§ PASSAGE PROVIDED
Hi,

On Tue, Apr 20, 2010 at 03:33:14PM +0200, Lars Marowsky-Bree wrote:
> On 2010-04-20T08:20:57, Florian Haas <[email protected]> wrote:
> 
> > > And the first two _are_ still used/maintained for the SLES10
> > > packages.
> > Which means they'll _never_ even install a resource-agents package
> > without risking to lose support. Why do we need to carry those RAs in
> > future upstream releases of resource-agents then?
> 
> Well, first, I'm entertaining the notion to upgrade SLES10 to a recent
> package build. Second, I was just pointing out that they are still being
> used by some, and I very much object to the notion to dropping RAs in
> minor releases with 1-6 months lead time.

Agreed. That time is too short. More, the warnings we had so far
were not sufficient. And there are certainly people who didn't
upgrade for a long time and perhaps won't in a long time. If
their clusters are running fine, I guess that people are
reluctant to do the upgrades anyway, until really forced.

> I find the policy per se inacceptable, sorry. This is _enterprise_ code,
> not J. Random Project people install for fun. Anything that is
> user-visible and has the potential to bring down configurations that
> work today but wouldn't after the update is a no-go.

§ STATED PROBLEM 1
Add 141 to each coordinate in the answers and give the records again, requests included, beginning at the line that has "The width and height of the screenshot is (1027, 677)." and stopping after the last line of the records. Include only those lines.
The email discussion and the records that follow it are unrelated pieces of material.

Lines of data
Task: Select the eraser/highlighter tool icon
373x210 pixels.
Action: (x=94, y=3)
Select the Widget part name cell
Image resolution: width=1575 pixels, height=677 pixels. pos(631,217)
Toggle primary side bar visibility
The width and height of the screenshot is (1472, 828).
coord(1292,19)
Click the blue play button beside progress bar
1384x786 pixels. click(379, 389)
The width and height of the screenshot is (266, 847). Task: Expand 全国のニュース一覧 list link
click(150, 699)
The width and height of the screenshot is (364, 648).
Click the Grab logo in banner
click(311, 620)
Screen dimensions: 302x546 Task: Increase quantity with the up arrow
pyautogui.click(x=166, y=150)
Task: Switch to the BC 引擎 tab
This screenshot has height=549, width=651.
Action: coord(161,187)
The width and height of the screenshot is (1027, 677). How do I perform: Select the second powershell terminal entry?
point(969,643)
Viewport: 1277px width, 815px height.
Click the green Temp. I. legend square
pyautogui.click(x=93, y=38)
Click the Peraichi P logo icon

§ STATED PROBLEM 2
Print the part of the email about dropping resource agents that begins at the words "Agreed. That time" and stops after "is a no-go.", copied word for word.

§ EXERCISE ANSWER 1
The width and height of the screenshot is (1027, 677). How do I perform: Select the second powershell terminal entry?
point(1110,784)
Viewport: 1277px width, 815px height.
Click the green Temp. I. legend square
pyautogui.click(x=234, y=179)
Click the Peraichi P logo icon

§ EXERCISE ANSWER 2
Agreed. That time is too short. More, the warnings we had so far
were not sufficient. And there are certainly people who didn't
upgrade for a long time and perhaps won't in a long time. If
their clusters are running fine, I guess that people are
reluctant to do the upgrades anyway, until really forced.

> I find the policy per se inacceptable, sorry. This is _enterprise_ code,
> not J. Random Project people install for fun. Anything that is
> user-visible and has the potential to bring down configurations that
> work today but wouldn't after the update is a no-go.